Thursday, December 31, 2020

A problem with manual release approval gates we didn't realise we had

Arghhh! There are problems during deployment - what's gone wrong? I thought we had it sorted.

This article describes a source of problems during deployments which I witnessed at a previous client.
I hope this story helps you avoid this problem with your CI/CD pipeline setup too.

Background

We had a "CI/CD" pipeline involving:
  • build/run tests/generate docs etc
  • zero downtime deployment to a manual testing environment
  • once manual testing showed system was OK, zero downtime deployment to production
Sounds quite standard and maybe quite safe?

Zero downtime deployments

If you are running a system/service which has to keep running without downtime, you'll need zero downtime deployments which cope with the switch-over from an old version of a service to a new version of one. This will involve making backward compatible changes to database schemas or APIs so that the system isn't broken while deployments are in progress and the system can continue to be in use during the deployment.

See this excellent workshop for more about this subject, and there are plenty of articles about it.
The main technique is often called "expand-contract" because there's an "expand" while you keep something backward compatible and a "contract" where you delete the left-overs once the relevant change has been made.

Let's consider an example - I've chosen to do an example involving a database and a service, but the equivalent issues can apply for collaborating microservices too. In this example, let's say you want to rename a column in a table from ALICE to BRIAN.

You could do something like (each line represents a deployment):
  1. add the new column BRIAN
  2. make the service save to both columns ALICE to BRIAN
  3. copy all values from ALICE to BRIAN
  4. make the service use only the column BRIAN
  5. delete the column ALICE
we were using flyway to make the schema changes and run scripts against the database.

The developers were experienced enough to know how to do this (with the occasional mistake, but that wasn't the interesting problem), but we still had problems during deployments even when the developers got everything right.

Manual release approval gates

The problem was that due to manual release approval gates, deployments were being batched up, so there could easily be one deployment to production which represented several deployments to the manual testing environment. Although the individual deployments to the manual testing environment worked just fine, when batched up there were sometimes problems during deployments.

Consider the earlier example. During deployment of a service, the schema changes are applied and once that's finished the newly deployed version of the app starts to receive traffic.

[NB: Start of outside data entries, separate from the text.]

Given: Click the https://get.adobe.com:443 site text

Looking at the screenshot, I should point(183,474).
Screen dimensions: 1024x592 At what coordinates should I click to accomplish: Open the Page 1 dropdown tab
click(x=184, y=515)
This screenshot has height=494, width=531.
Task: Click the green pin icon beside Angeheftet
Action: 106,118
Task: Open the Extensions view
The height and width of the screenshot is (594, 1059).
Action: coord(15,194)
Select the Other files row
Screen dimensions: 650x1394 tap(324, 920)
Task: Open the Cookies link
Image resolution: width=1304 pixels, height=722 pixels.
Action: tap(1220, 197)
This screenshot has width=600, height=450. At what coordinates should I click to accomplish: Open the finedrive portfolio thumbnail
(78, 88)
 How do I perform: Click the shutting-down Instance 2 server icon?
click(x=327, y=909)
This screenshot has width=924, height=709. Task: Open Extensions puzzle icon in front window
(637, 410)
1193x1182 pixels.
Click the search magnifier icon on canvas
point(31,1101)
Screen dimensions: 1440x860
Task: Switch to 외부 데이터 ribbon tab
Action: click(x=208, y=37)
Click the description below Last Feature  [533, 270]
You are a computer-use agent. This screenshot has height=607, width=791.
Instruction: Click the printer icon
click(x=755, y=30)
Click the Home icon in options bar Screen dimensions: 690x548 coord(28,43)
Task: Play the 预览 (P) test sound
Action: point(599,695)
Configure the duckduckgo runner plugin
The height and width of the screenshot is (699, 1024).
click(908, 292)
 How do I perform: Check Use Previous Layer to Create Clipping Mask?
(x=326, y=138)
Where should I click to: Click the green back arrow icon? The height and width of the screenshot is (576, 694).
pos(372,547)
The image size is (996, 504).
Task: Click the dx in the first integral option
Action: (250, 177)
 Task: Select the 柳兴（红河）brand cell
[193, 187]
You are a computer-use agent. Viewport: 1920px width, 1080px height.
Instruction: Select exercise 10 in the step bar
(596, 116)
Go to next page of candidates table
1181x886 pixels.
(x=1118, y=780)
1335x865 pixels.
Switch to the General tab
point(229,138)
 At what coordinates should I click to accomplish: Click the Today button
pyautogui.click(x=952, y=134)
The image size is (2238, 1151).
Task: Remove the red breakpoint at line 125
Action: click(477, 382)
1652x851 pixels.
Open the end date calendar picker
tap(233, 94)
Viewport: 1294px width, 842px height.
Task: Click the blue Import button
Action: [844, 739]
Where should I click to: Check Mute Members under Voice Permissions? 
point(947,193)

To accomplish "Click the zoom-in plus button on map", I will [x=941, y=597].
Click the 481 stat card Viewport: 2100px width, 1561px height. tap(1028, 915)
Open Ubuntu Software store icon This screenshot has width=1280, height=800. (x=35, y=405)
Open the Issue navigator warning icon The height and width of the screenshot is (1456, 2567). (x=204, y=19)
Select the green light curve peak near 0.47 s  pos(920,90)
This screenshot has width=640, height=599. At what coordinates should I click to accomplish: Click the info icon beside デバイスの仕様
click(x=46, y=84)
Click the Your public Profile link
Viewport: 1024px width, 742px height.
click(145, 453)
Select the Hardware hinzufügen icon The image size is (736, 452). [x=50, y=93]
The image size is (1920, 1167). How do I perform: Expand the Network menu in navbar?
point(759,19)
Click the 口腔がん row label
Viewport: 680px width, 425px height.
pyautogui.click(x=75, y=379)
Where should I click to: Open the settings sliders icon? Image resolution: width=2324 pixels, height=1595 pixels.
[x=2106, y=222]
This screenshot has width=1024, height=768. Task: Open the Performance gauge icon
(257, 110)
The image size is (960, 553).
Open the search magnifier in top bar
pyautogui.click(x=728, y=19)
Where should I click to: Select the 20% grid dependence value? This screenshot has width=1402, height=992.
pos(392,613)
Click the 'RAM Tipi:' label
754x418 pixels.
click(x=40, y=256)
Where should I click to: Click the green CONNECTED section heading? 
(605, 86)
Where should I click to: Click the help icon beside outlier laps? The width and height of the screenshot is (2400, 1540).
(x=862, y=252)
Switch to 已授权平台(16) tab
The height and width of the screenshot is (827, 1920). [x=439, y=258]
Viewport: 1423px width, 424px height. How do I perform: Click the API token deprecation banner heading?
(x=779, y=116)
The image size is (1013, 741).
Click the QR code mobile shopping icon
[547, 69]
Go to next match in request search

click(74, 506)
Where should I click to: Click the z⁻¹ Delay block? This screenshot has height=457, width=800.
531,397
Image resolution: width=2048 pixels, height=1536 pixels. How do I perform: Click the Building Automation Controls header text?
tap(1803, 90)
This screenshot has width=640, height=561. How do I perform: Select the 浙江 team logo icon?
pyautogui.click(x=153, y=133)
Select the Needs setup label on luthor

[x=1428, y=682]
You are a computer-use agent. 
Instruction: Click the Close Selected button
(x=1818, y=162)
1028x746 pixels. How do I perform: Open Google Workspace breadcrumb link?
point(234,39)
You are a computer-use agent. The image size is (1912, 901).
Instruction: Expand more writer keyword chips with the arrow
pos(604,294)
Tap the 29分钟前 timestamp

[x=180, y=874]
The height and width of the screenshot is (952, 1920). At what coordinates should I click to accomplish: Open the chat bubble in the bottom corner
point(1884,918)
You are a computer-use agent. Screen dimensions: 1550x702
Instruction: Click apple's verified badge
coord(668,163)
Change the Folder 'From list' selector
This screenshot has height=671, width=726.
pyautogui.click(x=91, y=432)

If those individually safe deployments end up being batched together, the database schema changes to add the new column BRIAN and delete the column ALICE will happen while the old version of the
service is still running. If that old (currently running) version of the service tries to write to column ALICE before the new version of the service starts handling traffic, then it'll fail because the old column has been deleted.

Possible solutions

  • Do continuous deployments - i.e. don't have manual release approval gates
    • there are other benefits that just avoiding this problem; beyond the scope of this article
    • not an option if you can't trust your automated testing enough (which itself is a massive problem)
  • Do not make the next change in the expand-contract sequence until the previous one is in production
    • this is what I did, but was frustratingly slow because often there would only be one production release per day
  • Run the same separate (intermediate) deployments one at a time sequentially to production which went into the manual testing environment
    • not easy to set up, and not an option in our case where problems were found in the manual testing environment which meant that some intermediate deployments would not have been safe to deploy to production even if immediately followed by a fix in the next deployment
  • Reset the manual testing environment to having the same versions of everything (including database schemas) as production before doing a deployment so you can test the deployment that will actually happen
    • not easy because setting the manual testing database back to the schema version in production while preserving the data related to the manual testing was impractical
I'm sure other solutions are possible - please add your ideas in the comments.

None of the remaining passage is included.